The report encourages the Province and municipalities to ensure Growth Plan policies are used to encourage the development of more housing choice, including detached and semi-detached homes, townhouses, and mid-rise buildings with units large enough for families. These policies protect farmland and local food while delivering more affordable housing options to residents.
From 2005-2015, housing prices in Canada’s major cities have increased anywhere from 136% in Ottawa-Gatineau to 192% in Winnipeg. In Toronto, prices increased 165% over a decade. This echoes booms seen in international growth centers like Beijing, which in one year experienced a 31% increase in prices in 2016, and Amsterdam, which saw prices rise 14% that year. The same data set assessed Toronto’s increase at 16% in 2016.
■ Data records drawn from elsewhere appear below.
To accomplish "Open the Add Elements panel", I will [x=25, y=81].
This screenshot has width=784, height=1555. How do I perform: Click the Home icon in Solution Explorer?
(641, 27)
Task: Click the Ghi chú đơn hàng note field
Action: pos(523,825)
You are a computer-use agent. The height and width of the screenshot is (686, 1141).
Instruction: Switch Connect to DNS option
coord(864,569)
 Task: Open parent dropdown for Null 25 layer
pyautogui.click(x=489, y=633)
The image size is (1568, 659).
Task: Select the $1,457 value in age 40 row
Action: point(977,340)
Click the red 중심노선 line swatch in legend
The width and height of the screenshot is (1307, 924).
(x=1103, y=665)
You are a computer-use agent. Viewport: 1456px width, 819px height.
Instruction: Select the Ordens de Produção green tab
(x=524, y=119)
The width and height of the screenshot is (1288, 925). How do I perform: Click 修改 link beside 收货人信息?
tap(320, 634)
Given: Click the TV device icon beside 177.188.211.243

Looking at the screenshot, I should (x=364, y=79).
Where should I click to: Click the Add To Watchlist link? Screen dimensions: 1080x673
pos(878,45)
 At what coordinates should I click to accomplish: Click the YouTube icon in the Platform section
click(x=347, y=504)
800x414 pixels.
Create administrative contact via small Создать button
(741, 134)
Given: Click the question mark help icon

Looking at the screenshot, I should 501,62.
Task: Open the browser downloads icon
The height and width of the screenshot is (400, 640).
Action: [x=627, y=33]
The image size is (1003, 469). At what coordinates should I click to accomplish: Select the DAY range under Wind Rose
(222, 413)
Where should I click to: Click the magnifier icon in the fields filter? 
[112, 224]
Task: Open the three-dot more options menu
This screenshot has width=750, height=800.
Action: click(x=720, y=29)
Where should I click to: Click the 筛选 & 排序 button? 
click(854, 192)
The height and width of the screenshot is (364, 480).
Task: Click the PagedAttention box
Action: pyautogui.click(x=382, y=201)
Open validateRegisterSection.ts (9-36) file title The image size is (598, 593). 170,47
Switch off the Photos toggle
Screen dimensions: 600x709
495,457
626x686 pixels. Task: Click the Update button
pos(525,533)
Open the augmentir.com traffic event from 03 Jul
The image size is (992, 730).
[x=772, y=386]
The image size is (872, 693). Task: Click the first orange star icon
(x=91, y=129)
“The solution is not to reverse policies like the Growth Plan that encourage city-building and discourage sprawl,” said Burkhard Mausberg. “We need to embrace a more sustainable future, not go back to low-density, car-dependent sprawl which is bad for our health, bad for our commutes, and bad for our environment.”
The Greater Golden Horseshoe (GGH) is already home to 25% of Canada’s population. By 2041, the GGH is expected to grow by 50% to reach 13.5 million. The report recommends that this growth be accommodated with a forward-looking approach that prioritizes integrated transit and smart growth, protecting farmland and building healthy communities.